Once the provider has completed their assessment of your eligibility, they may request additional information or agree to lend you the funds. They will then provide you with a Decision in Principle (DIP) which means that you have an offer for that mortgage subject to approval of the valuation of the property that you are looking to buy. Or, you may have an Agreement in Principle (AIP) which is applicable if you don’t know which property you are going to buy but needed to know how much of a mortgage you could have. Each lender is different, but AIP/DIPs typically tend to last six months.

Should you be turned down for a mortgage it is always worth trying to find out why. Be wary of applying for too many mortgages close together as this can affect your credit score which won’t help matters in the long run.

Found your dream home?

You now know how much you are able to lend thanks to the AIP/DIP, and you may have already found your dream home, so what’s next?

If you’re buying a new property, the housebuilder will let you reserve your home based on your AIP/DIP.  Now you need to formally apply for the mortgage.  Contact your mortgage provider or IFA and they will start the formal application process.

This involves the mortgage provider valuing the home that you are buying to ensure that it is at the correct market value. This can even be done off plan if the home you’re buying is not yet built. 

Once this has been completed you will receive an offer, they again typically last for six months.

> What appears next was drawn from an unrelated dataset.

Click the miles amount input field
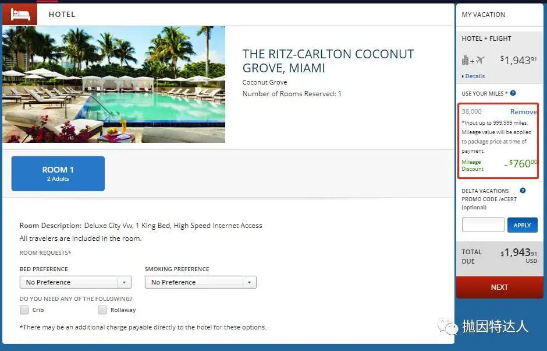click(483, 112)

The time that it takes for you to move into your home can vary as there are so many different variables, you may be in a chain or you may be waiting for the property to be built.

As the purchase process progresses, and your competition date is set, your solicitor will request your mortgage funds from your lender. This is usually around a week before you are due to move in.  On the day you complete the purchase of your new home, your solicitor will send the funds to the vendors/developer’s solicitor and once all is received, they will confirm you have completed the purchase.

So, whilst applying for a mortgage for the first time may seem a little daunting, you can be assured that there is lots of professional help out there to support you every step of the way.

And, if you are buying a brand-new Miller Home, our experienced Development Sales Managers, will be there to offer help and advice to make your house buying journey a great experience.